Da erede a successore
Attraversa tutta la comunicazione interna la preoccupazione di evitare sbandamenti, di leggere positivamente le sfide, di scongiurare abbandoni frettolosi. «Forse qualcuno vive con timore e un certo smarrimento i cambiamenti che stanno avvenendo. Non dobbiamo scandalizzarci di questi sentimenti. Aiutiamoci a rispondere alla circostanza, cioè a usare bene del tempo che ci è dato, giorno per giorno, a mettere a frutto la grazia con la quale Dio ha salvato la nostra vita, nella letizia e nella gratitudine per tutto ciò che abbiamo ricevuto in questi anni… Non ci capiti di far diventare il carisma che ci ha uniti, un pretesto per dividerci… Non dobbiamo aver paura che nel confronto con l’autorità della Chiesa l’originalità del nostro volto venga sminuita».
La comunicazione pubblica, peraltro rara e disattenta, ha attribuito il tutto a un processo di normalizzazione. Ci si potrebbe riferire alla difficoltà di comporre l’euforia dello statu nascenti con la sistemazione istituzionale, il dibattito interno sull’esperienza politica, il rapporto fra le generazioni, la tensione fra l’anima religiosa e quella più esposta nelle opere.
Mi sembra più appropriata l’ottica del passaggio fondazionale: la successione come trasmissione del carisma. J. Carrón fu scelto da Giussani e accompagnò gli ultimi anni del fondatore. Di fatto, la sua successione fu percepita come una designazione del fondatore.
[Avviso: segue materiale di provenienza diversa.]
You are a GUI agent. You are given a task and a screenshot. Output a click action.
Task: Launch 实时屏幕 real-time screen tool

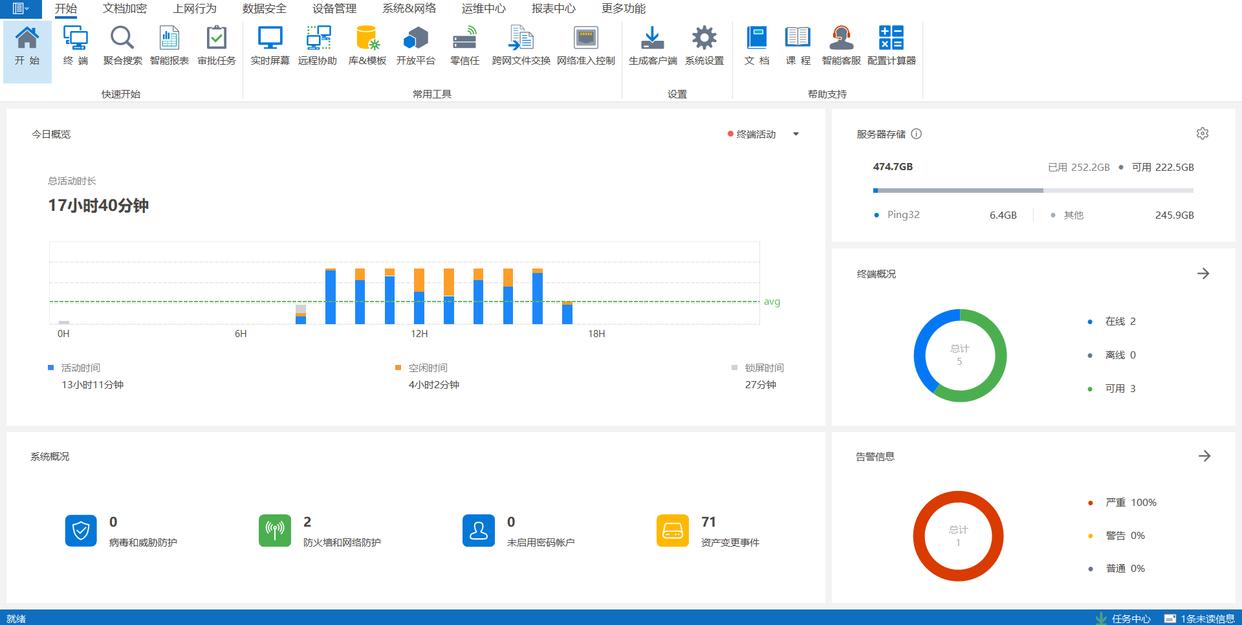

Difficile immaginare che gli ultimi anni di vita di Giussani non siano stati per gran parte in carico a Carrón. Erede designato nel 2005, è stato confermato sulla stessa onda del ricordo nel 2008, 2014 e 2020. Sua è la firma di una celebre lettera in cui svalutava la pastorale milanese successiva al card. Colombo, quindi il ministero di Martini e Tettamanzi, a favore della candidatura di Scola a vescovo di Milano. Lui ha dovuto gestire la difficile vicenda degli scandali politici di Formigoni e di altri ciellini in posti di responsabilità pubblica. Suo è stato anche il coraggio di favorire e accompagnare il consenso del movimento alla nuova stagione di papa Francesco, dopo la delusione del movimento per la mancata nomina a papa del card. Scola.
Ora gli è stato chiesto di ritirarsi per permettere il passaggio da una nomina ereditaria a una elezione condivisa, da un carisma vissuto come dono a un carisma che è anche un compito condiviso, da una situazione in cui l’autorità pervasiva del fondatore cede all’autorità modellata dalle regole. Un delicato passaggio che è comune a tutte le fondazioni ecclesiali. Se i carismi sono co-essenziali ai ministeri nella Chiesa, una co-essenzialità fra carisma e ministero è attiva anche dentro tutte le esperienze ecclesiali. Un’occasione di maturità per chi la sa accogliere.
Caro p. Lorenzo Prezzi,
apprezzo sempre cosa lei scrive, ma da non membro di CL mi pare di poter dire che non esiste un “caso CL”. Esiste semmai un problema serio e grave, che è l’esercizio dell’autorità nella Chiesa, sia in associazioni sia nei movimenti sia nella persona di coloro che esercitano un ministero (diaconale, presbiteriale, episcopale) sia, infine, tra i consacrati. Pertanto CL, che è nella Chiesa, non è un caso, è semmai la punta di un iceberg. Lo stesso problema si è presentato altrove (Legionari di Cristo e Bose, benché sotto altra forma) e si presenterà ancora. L’autorità va esercitata sempre quando si è a capo di un movimento, di un’associazione, di una comunità ma mai in modo tale da configurarsi come abuso. Dice papa Francesco (lo parafraso): “mai spadroneggiare”.